__Collected data entries__
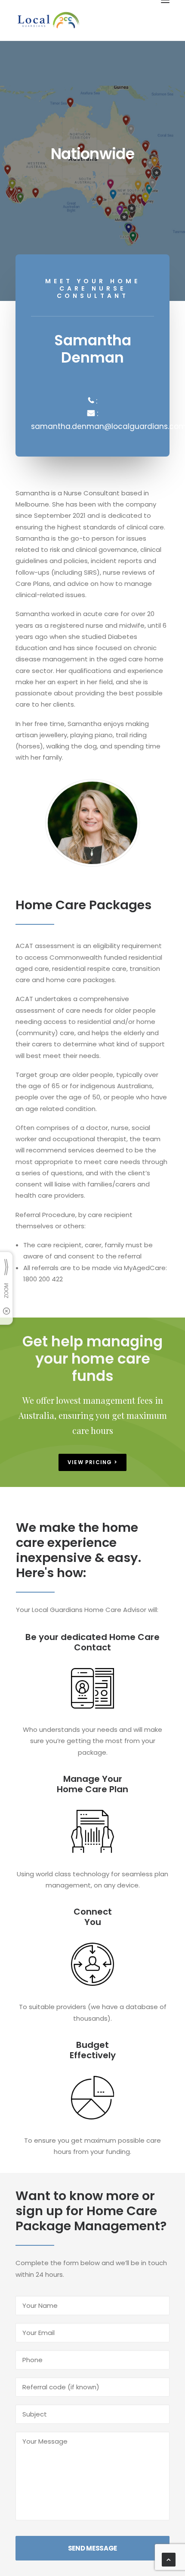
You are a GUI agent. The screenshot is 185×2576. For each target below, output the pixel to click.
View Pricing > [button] (92, 1462)
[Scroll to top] (169, 2558)
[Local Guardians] (47, 20)
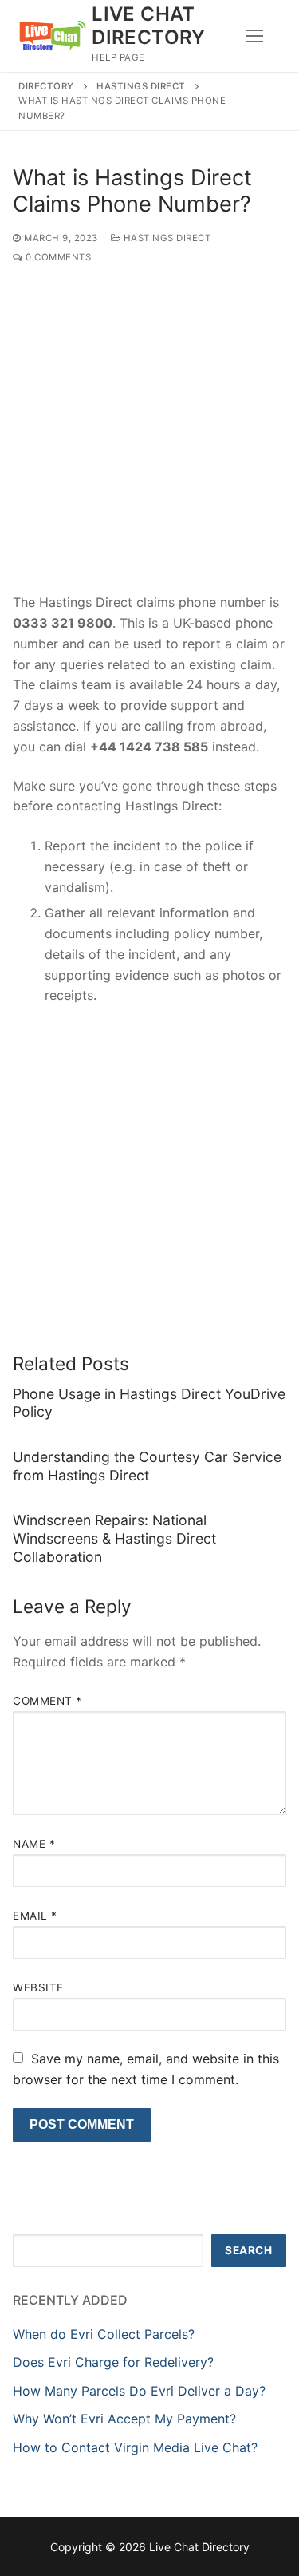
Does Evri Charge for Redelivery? (113, 2362)
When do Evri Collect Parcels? (104, 2334)
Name (34, 1843)
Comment (47, 1700)
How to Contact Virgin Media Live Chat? (135, 2447)
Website (38, 1987)
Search (248, 2250)
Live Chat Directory (149, 25)
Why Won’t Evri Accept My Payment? (124, 2419)
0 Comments (57, 257)
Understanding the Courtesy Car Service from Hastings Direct (147, 1466)
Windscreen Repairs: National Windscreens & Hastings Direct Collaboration (114, 1538)
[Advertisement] (149, 436)
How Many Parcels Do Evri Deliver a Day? (139, 2391)
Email (35, 1915)
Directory (46, 86)
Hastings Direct (141, 86)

__Activity__
In the entries above, how many lines contain the word "Parcels"? Answer with the number only.

__Result of the task__
2